Exercise directions
Repeat the data below exactly, line for line, including every coordinate and dimension.

Dataset excerpt

☆ ☆ ☆ ☆ ☆ ☆ ☆

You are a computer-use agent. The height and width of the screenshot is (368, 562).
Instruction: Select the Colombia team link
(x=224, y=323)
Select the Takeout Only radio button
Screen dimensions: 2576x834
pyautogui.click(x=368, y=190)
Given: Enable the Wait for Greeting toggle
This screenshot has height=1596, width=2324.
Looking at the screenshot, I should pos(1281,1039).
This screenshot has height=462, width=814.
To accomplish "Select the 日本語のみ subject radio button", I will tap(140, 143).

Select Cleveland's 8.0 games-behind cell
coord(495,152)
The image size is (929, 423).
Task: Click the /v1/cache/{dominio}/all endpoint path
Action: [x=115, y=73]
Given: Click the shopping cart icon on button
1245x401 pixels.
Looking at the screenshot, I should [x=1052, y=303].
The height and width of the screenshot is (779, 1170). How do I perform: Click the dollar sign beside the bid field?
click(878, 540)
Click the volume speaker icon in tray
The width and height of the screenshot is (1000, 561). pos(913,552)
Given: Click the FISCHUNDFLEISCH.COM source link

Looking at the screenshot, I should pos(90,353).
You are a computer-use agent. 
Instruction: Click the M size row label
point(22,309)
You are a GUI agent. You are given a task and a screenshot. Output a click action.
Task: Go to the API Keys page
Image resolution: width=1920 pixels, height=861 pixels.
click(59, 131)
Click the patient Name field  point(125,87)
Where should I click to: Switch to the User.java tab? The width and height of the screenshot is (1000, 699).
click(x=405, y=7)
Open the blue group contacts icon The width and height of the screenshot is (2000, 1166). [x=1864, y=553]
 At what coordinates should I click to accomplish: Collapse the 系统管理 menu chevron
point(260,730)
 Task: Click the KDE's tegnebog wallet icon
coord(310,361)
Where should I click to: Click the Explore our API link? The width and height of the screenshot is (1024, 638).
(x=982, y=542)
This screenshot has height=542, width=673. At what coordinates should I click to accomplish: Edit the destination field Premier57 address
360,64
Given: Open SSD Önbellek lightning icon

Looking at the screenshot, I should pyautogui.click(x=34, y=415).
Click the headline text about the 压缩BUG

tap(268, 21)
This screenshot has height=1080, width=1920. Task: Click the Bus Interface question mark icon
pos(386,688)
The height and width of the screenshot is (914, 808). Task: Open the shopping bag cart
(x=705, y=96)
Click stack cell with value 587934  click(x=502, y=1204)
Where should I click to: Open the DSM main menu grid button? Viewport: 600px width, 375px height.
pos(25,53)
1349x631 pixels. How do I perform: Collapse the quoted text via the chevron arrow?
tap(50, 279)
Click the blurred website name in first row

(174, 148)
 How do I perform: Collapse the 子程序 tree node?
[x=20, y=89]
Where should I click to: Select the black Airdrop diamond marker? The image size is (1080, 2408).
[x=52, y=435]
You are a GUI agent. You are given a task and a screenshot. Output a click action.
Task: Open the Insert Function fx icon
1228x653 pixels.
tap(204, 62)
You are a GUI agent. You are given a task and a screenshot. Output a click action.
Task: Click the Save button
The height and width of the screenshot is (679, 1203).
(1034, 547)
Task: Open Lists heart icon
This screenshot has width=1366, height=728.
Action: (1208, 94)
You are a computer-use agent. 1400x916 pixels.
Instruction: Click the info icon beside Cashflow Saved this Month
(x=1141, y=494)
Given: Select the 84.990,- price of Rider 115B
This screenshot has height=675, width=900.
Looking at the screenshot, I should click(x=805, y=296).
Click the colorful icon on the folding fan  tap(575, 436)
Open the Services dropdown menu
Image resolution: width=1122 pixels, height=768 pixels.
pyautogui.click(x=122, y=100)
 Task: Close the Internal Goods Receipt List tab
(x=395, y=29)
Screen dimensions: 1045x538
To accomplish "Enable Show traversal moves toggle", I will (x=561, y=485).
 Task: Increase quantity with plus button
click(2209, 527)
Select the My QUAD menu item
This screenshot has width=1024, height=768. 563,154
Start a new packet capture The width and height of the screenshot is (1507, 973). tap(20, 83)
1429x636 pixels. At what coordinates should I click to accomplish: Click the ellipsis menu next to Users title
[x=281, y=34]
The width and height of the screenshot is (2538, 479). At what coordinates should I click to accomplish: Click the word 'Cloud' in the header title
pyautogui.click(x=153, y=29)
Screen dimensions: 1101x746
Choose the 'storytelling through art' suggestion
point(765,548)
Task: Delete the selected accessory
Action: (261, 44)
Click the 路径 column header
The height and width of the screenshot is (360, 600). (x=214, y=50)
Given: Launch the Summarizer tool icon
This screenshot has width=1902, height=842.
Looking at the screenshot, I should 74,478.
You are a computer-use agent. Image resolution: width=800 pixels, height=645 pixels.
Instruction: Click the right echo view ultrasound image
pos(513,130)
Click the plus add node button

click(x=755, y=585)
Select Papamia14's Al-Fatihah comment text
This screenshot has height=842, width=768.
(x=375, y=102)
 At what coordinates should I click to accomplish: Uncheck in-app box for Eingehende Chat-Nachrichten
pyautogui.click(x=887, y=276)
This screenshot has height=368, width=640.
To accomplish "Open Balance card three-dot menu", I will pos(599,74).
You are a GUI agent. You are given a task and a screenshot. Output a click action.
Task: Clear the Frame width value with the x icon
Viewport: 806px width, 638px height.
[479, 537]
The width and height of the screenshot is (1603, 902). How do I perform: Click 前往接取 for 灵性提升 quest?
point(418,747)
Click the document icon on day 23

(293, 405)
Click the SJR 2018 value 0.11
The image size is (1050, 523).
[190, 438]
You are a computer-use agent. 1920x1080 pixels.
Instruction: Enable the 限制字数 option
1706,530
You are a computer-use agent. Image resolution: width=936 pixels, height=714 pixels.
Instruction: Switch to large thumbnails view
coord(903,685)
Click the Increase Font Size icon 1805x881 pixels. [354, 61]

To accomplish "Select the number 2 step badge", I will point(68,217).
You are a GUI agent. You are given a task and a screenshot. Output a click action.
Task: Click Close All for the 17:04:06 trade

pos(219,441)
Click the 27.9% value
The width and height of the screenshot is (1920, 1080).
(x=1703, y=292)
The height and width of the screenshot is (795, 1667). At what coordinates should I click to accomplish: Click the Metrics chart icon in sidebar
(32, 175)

☆ ☆ ☆ ☆ ☆ ☆ ☆

Output for this task
You are a computer-use agent. The height and width of the screenshot is (368, 562).
Instruction: Select the Colombia team link
(x=224, y=323)
Select the Takeout Only radio button
Screen dimensions: 2576x834
pyautogui.click(x=368, y=190)
Given: Enable the Wait for Greeting toggle
This screenshot has height=1596, width=2324.
Looking at the screenshot, I should pos(1281,1039).
This screenshot has height=462, width=814.
To accomplish "Select the 日本語のみ subject radio button", I will tap(140, 143).

Select Cleveland's 8.0 games-behind cell
coord(495,152)
The image size is (929, 423).
Task: Click the /v1/cache/{dominio}/all endpoint path
Action: [x=115, y=73]
Given: Click the shopping cart icon on button
1245x401 pixels.
Looking at the screenshot, I should [x=1052, y=303].
The height and width of the screenshot is (779, 1170). How do I perform: Click the dollar sign beside the bid field?
click(878, 540)
Click the volume speaker icon in tray
The width and height of the screenshot is (1000, 561). pos(913,552)
Given: Click the FISCHUNDFLEISCH.COM source link

Looking at the screenshot, I should pos(90,353).
You are a computer-use agent. 
Instruction: Click the M size row label
point(22,309)
You are a GUI agent. You are given a task and a screenshot. Output a click action.
Task: Go to the API Keys page
Image resolution: width=1920 pixels, height=861 pixels.
click(59, 131)
Click the patient Name field  point(125,87)
Where should I click to: Switch to the User.java tab? The width and height of the screenshot is (1000, 699).
click(x=405, y=7)
Open the blue group contacts icon The width and height of the screenshot is (2000, 1166). [x=1864, y=553]
 At what coordinates should I click to accomplish: Collapse the 系统管理 menu chevron
point(260,730)
 Task: Click the KDE's tegnebog wallet icon
coord(310,361)
Where should I click to: Click the Explore our API link? The width and height of the screenshot is (1024, 638).
(x=982, y=542)
This screenshot has height=542, width=673. At what coordinates should I click to accomplish: Edit the destination field Premier57 address
360,64
Given: Open SSD Önbellek lightning icon

Looking at the screenshot, I should pyautogui.click(x=34, y=415).
Click the headline text about the 压缩BUG

tap(268, 21)
This screenshot has height=1080, width=1920. Task: Click the Bus Interface question mark icon
pos(386,688)
The height and width of the screenshot is (914, 808). Task: Open the shopping bag cart
(x=705, y=96)
Click stack cell with value 587934  click(x=502, y=1204)
Where should I click to: Open the DSM main menu grid button? Viewport: 600px width, 375px height.
pos(25,53)
1349x631 pixels. How do I perform: Collapse the quoted text via the chevron arrow?
tap(50, 279)
Click the blurred website name in first row

(174, 148)
 How do I perform: Collapse the 子程序 tree node?
[x=20, y=89]
Where should I click to: Select the black Airdrop diamond marker? The image size is (1080, 2408).
[x=52, y=435]
You are a GUI agent. You are given a task and a screenshot. Output a click action.
Task: Open the Insert Function fx icon
1228x653 pixels.
tap(204, 62)
You are a GUI agent. You are given a task and a screenshot. Output a click action.
Task: Click the Save button
The height and width of the screenshot is (679, 1203).
(1034, 547)
Task: Open Lists heart icon
This screenshot has width=1366, height=728.
Action: (1208, 94)
You are a computer-use agent. 1400x916 pixels.
Instruction: Click the info icon beside Cashflow Saved this Month
(x=1141, y=494)
Given: Select the 84.990,- price of Rider 115B
This screenshot has height=675, width=900.
Looking at the screenshot, I should click(x=805, y=296).
Click the colorful icon on the folding fan  tap(575, 436)
Open the Services dropdown menu
Image resolution: width=1122 pixels, height=768 pixels.
pyautogui.click(x=122, y=100)
 Task: Close the Internal Goods Receipt List tab
(x=395, y=29)
Screen dimensions: 1045x538
To accomplish "Enable Show traversal moves toggle", I will (x=561, y=485).
 Task: Increase quantity with plus button
click(2209, 527)
Select the My QUAD menu item
This screenshot has width=1024, height=768. 563,154
Start a new packet capture The width and height of the screenshot is (1507, 973). tap(20, 83)
1429x636 pixels. At what coordinates should I click to accomplish: Click the ellipsis menu next to Users title
[x=281, y=34]
The width and height of the screenshot is (2538, 479). At what coordinates should I click to accomplish: Click the word 'Cloud' in the header title
pyautogui.click(x=153, y=29)
Screen dimensions: 1101x746
Choose the 'storytelling through art' suggestion
point(765,548)
Task: Delete the selected accessory
Action: (261, 44)
Click the 路径 column header
The height and width of the screenshot is (360, 600). (x=214, y=50)
Given: Launch the Summarizer tool icon
This screenshot has width=1902, height=842.
Looking at the screenshot, I should 74,478.
You are a computer-use agent. Image resolution: width=800 pixels, height=645 pixels.
Instruction: Click the right echo view ultrasound image
pos(513,130)
Click the plus add node button

click(x=755, y=585)
Select Papamia14's Al-Fatihah comment text
This screenshot has height=842, width=768.
(x=375, y=102)
 At what coordinates should I click to accomplish: Uncheck in-app box for Eingehende Chat-Nachrichten
pyautogui.click(x=887, y=276)
This screenshot has height=368, width=640.
To accomplish "Open Balance card three-dot menu", I will pos(599,74).
You are a GUI agent. You are given a task and a screenshot. Output a click action.
Task: Clear the Frame width value with the x icon
Viewport: 806px width, 638px height.
[479, 537]
The width and height of the screenshot is (1603, 902). How do I perform: Click 前往接取 for 灵性提升 quest?
point(418,747)
Click the document icon on day 23

(293, 405)
Click the SJR 2018 value 0.11
The image size is (1050, 523).
[190, 438]
You are a computer-use agent. 1920x1080 pixels.
Instruction: Enable the 限制字数 option
1706,530
You are a computer-use agent. Image resolution: width=936 pixels, height=714 pixels.
Instruction: Switch to large thumbnails view
coord(903,685)
Click the Increase Font Size icon 1805x881 pixels. [354, 61]

To accomplish "Select the number 2 step badge", I will point(68,217).
You are a GUI agent. You are given a task and a screenshot. Output a click action.
Task: Click Close All for the 17:04:06 trade

pos(219,441)
Click the 27.9% value
The width and height of the screenshot is (1920, 1080).
(x=1703, y=292)
The height and width of the screenshot is (795, 1667). At what coordinates should I click to accomplish: Click the Metrics chart icon in sidebar
(32, 175)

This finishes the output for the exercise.